SF: I decided that in the writing process, I was going to bring in my bandmates. Instead of writing the song myself and like just doing my classic brisk course, verse-chorus, bridge chorus not with interesting transitions, or super basic transitions. I wanted something more interesting and collaborative too. I spent two and a half months with my bandmates to help me flush out parts and be more thoughtful, intentional with the songs. We got in the studio and we’re pretty much good to go.
OS: Listening to R.I.P. Apathy, I catch a lot of angst within the lyrics. Would you agree with that assessment?
SF: Oh yeah. Most of the songs I wrote during a four-month period where I was living at my parents’ house for all of 2018. It was a very tough time, and I’m sure many of the feelings in the album were years in the making, but I also was like a very like shaky place. I also realized it’s just kinda more fun to write about angst.
OS: What was the vision behind naming the album?
SF: It took a while, but I always had an idea that I came up with kind of the same ethos to it. I wanted to convey how caring about yourself, caring about things is important. I wanted to go against the whole concept of not caring is cool. At the end of the day, many of the songs are about like letting go of anguish and letting go of what’s going on in your head. There were a lot of texts that happened. Eventually, we ended up at R.I.P. Apathy. It says everything I wanted to say.
OS: Where are we with new music being written?
SF: I’ve been writing a lot. I have, I don’t know, probably I’ve been working on like ten plus songs in the past four-plus months. I’m excited about having the time to be able to keep working on that.
OS: Have you found these uncertain times in some way being influence when it comes to your writing?
SF: I’ve started to notice this specifically, like in this time, I feel like I’m having a lot of fun right now being more imaginative in my lyric writing. I’m having a lot of fun taking concepts. Maybe they aren’t real feelings, but like a feather of a feeling and turning it into this like glue. I don’t know, like a lighthearted witty hang of a fun pop song instead of having to sit in angst.

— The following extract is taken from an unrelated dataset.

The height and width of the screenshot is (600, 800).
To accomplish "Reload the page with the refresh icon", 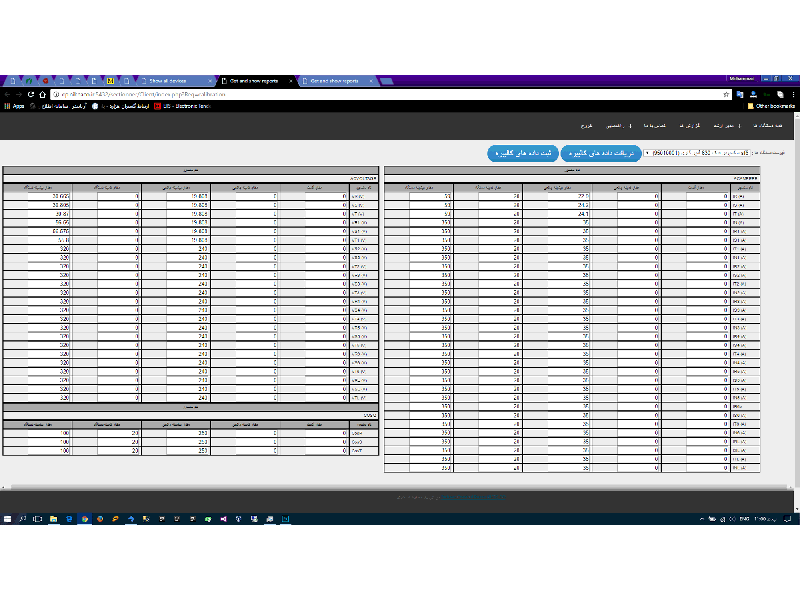I will pos(31,94).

OS: Do you found yourself feeling the passion for music within doing photography?
SF: It’s a different thing. Before I would perform on tour, I had time on tours as a photographer. And the thing about that is that you’re documenting other people. You’re capturing moments that it brings, it’s starting to bring even more satisfaction, as a creative fulfillment, especially when I have my camera in my hand, honestly, five times a day. And I’m able to like tell a story in a way that I wasn’t able to before. However, it’s not at all cathartic in the way the music is. It’s the same visceral feeling you get from being in a room with like five hundred people who are moshing to your music, you know?